Surdocego desde os 4 anos, após um tumor no cérebro comprometer o ouvido direito e o nervo ótico, o auxiliar administrativo Seiti Kleffer, de 28 anos, conta que já deixou de frequentar alguns espaços culturais por conta da falta de acessibilidade. “Eu acabo não frequentando, às vezes, prefiro ter acesso a filmes em casa.”

Questionado sobre as dificuldades que encontra ao frequentar esses espaços, Seiti criticou a falta de audiodescrição e mobilidade. “Como a minha deficiência é visual, parte das dificuldades que eu tenho está relacionada à falta de audiodescrição.”

Como exemplo, Seiti Kleffer descreve que busca filmes dublados, mas há “coisas que acontecem nas cenas” que não dependem somente da fala dos personagens. “No teatro, muitos não fazem a descrição correta do que está acontecendo. Também tem o fato de alguns locais possuírem muitos obstáculos e escadas bem íngremes. ”

Cadeirante há 8 anos, o estudante de publicidade e propaganda Rodrigo Leão, contou que as dificuldades começam no estacionamento, pois não consegue sequer encontrar vagas nos espaços culturais. “Existem as pessoas que não respeitam e param na vaga de deficiente”, acrescentou o universitário, explicando que quando tem o assento específico, falta espaço para o acompanhante.

Exemplo

Para o ator e filho de pais surdos, Danilo Castro, existe uma preocupação por parte dos gestores de políticas culturais em colocar em seus editais que os projetos tenham acessibilidade, mas segundo ele, ainda são movimentos pontuais. “Alguns editais exigem que a produção tenha acessibilidade e outros não. É necessário que haja uma disponibilidade, sensibilidade e um olhar empático para essas novas demandas da sociedade”.

Em seguida, o ator acrescentou: “É preciso levar em consideração que não é barato colocar um intérprete de libras traduzindo todo um espetáculo, não é barato promover a audiodescrição ou confeccionar um folder em braile, mas a gente não pode se submeter ao aspecto econômico e esquecer do aspecto humanitário e da vida das pessoas”.

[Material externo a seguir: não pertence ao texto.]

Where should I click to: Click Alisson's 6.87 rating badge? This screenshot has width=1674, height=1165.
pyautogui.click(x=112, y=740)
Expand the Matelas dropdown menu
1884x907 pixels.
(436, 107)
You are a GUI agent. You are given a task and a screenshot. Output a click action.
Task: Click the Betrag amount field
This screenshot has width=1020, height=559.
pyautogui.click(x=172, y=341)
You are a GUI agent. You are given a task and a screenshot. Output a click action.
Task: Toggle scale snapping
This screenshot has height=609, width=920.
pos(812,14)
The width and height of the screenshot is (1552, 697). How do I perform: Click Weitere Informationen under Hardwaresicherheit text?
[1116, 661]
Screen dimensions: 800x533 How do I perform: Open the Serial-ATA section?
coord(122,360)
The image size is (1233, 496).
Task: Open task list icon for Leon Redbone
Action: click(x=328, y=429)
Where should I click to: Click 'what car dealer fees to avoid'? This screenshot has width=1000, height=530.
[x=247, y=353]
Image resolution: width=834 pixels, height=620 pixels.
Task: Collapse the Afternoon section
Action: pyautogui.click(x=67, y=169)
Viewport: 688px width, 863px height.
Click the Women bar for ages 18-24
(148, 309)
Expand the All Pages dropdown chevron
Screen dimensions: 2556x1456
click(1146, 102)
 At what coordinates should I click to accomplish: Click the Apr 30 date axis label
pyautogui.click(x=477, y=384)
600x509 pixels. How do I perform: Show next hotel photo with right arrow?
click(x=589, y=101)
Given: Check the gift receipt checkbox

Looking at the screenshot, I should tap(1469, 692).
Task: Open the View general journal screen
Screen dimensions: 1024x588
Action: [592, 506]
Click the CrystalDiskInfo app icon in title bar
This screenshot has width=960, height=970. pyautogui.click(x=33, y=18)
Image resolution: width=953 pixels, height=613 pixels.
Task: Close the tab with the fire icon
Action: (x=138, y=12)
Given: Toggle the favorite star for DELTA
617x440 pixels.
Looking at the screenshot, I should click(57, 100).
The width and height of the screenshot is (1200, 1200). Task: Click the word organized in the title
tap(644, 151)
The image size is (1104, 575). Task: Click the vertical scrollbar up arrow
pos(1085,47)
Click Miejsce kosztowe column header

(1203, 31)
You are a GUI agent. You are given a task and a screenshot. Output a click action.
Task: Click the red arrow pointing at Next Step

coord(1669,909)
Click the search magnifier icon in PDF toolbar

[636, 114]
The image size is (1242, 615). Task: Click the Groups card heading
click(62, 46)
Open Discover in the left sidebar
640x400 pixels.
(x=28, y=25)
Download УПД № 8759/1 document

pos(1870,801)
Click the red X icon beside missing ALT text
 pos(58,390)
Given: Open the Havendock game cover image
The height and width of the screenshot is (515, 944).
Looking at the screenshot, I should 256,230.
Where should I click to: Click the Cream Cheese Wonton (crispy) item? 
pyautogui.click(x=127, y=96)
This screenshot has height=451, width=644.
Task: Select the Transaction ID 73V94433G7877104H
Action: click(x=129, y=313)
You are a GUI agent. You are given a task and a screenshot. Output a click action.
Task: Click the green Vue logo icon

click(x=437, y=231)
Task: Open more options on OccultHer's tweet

Para Castro, é fundamental mudar o quadro atual. “É nosso papel enquanto cidadãos cobrar que a cultura seja entendida como um direito, e um direito para todas as pessoas, inclusive aquelas que necessitam de auxílio para ter uma fruição em plenitude diante das obras e eventos públicos”, afirmou.

Inclusão

O Festival Internacional de Teatro de Brasília – Cena Contemporânea, deste ano em agosto e setembro, apresentou uma programação com iniciativas para inclusão de pessoas com deficiência na cultura com interpretação simultânea para a Língua Brasileira de Sinais (Libras), para surdos e a apresentação de uma peça teatral com audiodescrição, para deficientes visuais.

Como denunciar

Presenciou alguma situação de violação de direitos humanos relacionados à pessoa com deficiência? Disque 100 e denuncie.

O Disque Denúncia ou Disque 100 atende graves situações de violação que acabaram de ocorrer ou que ainda estão em curso, acionando os órgãos competentes, possibilitando o flagrante. O serviço funciona diariamente, 24 horas por dia, incluindo sábados, domingos e feriados. A ligação é gratuita.